Pompidou, après Nixon, sut la populariser en ces années où la gauche, plus
encore l’extrême gauche, parlaient haut, gueulaient fort, saturaient l’espace
public de leurs slogans et certitudes. Face à cette minorité agissante se
dressait en son marmoréen mutisme la majorité silencieuse.
Aujourd’hui, elle est rebaptisée la « France
périphérique », la « France profonde » ou
la province. Elle serait le « pays réel », du moins tel
que rêvé par les candidats. Elle est, comme le rappelait François Fillon au
Trocadéro, « une certaine idée » pour homme
politique dans le besoin. Pour les sociologues, elle est fantasme plus que
réalité. Elle est vox populi et en même temps foule aphone.
Elle est bonne pâte, en tout cas. Depuis toujours, on lui fait dire ce qu’on
veut à la majorité silencieuse, cette grande muette.
La clameur, elle, a changé de bord depuis cinquante ans. Les primes
vérités, les évidences sont désormais vociférées par l’extrême droite. Cette
parole dite « libérée » est devenue si tonitruante
qu’on la jurerait majoritaire. En bien des endroits du pays, elle n’est pas
seulement dominante : elle est devenue exclusive. C’est le piège de la
grande gueule. On n’entend qu’elle, donc elle se croit toute seule.
On se souvient de cette scène observée dans un petit restaurant du Quesnoy,
dans le Nord. Une tablée exprimait bruyamment ses convictions frontistes,
emplissait l’espace de ses profondes considérations. Le patron et les autres
clients restaient muets, la tête dans leur assiette.
N’était-ce pas elle, la majorité silencieuse ? Ne serait-ce pas ceux
qu’on vit, ou plutôt ne vit pas, un soir d’élection municipale, à Saint-Gilles,
dans le Gard, en 2014. Ils venaient d’infliger un anonyme camouflet à
Gilbert Collard, qui se voyait déjà dans ce fauteuil de maire que ses
omniprésents soutiens lui promettaient à cor et à cri. On devina les mêmes à
Carvin, dans le Pas-de-Calais, l’année suivante, faisant barrage au même FN,
pour qui le canton était gagné d’avance. Dans les deux cas, ils ne pavoisèrent
guère, au soir de leur victoire, ces électeurs taiseux. Ils retournèrent à leur
non-existence. Il en fut de même lors des élections régionales dans les
Hauts-de-France ou en PACA : des bulletins plus que secrets privèrent
encore l’extrême droite d’un triomphe annoncé.

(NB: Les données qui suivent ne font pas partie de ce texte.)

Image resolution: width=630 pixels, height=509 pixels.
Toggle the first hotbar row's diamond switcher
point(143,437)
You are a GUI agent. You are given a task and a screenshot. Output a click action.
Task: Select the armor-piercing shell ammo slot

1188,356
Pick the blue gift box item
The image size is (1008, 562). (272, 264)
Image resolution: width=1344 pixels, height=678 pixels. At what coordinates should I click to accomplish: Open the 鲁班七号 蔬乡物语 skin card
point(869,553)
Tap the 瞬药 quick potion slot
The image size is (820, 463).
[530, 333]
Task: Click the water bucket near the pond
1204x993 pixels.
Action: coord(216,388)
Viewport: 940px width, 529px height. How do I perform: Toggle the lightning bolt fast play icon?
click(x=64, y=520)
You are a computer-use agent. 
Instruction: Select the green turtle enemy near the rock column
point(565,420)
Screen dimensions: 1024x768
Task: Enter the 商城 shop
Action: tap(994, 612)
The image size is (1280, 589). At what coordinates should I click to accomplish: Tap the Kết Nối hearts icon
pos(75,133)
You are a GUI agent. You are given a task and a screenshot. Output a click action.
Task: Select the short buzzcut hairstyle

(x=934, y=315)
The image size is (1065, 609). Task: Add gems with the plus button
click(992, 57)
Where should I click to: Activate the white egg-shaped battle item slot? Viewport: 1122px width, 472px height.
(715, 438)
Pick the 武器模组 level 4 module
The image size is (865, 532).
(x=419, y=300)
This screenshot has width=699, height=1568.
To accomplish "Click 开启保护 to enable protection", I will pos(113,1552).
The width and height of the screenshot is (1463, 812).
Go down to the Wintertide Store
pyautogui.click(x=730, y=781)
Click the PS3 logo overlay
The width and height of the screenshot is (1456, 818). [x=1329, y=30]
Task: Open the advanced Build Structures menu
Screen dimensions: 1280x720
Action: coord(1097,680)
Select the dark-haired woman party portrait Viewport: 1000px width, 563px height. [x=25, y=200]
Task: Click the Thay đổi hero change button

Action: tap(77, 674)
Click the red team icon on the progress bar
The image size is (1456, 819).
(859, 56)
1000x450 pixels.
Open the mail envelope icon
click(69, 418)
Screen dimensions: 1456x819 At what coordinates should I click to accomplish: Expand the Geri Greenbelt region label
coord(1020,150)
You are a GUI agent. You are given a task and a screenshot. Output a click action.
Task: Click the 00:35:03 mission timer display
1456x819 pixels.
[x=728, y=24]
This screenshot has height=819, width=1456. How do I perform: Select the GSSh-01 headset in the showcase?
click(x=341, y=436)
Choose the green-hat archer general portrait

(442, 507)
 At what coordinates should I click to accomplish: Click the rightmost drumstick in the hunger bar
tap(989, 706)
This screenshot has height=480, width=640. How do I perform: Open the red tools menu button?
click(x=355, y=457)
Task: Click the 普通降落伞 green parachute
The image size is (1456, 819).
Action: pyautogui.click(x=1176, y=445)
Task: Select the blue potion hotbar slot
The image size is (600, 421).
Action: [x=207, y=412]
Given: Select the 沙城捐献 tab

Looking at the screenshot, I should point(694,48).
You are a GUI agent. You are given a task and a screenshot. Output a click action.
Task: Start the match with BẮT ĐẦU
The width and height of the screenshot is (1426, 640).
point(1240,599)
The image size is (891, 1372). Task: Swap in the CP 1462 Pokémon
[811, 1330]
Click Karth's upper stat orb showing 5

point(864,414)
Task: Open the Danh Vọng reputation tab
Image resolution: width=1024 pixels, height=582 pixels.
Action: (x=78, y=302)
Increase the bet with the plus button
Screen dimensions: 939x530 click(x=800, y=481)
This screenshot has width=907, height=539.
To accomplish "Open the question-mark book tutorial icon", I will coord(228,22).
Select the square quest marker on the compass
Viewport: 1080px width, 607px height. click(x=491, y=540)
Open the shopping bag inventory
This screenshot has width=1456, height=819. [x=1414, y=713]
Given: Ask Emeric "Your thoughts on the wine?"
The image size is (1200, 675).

Loin des foules hurlantes des meetings, ils existeraient donc, ces
passagers clandestins de la démocratie, armée des ombres faite de
bric et de broc, de gauche et de droite. Des gens fâchés contre le système,
comment ne pas l’être ?, mais plus encore contre les idéologies par trop
gaillardes. Peut-être est-ce cette France-là, ces trois quarts-là, que les
sondages parviennent seuls à faire parler. Peut-être.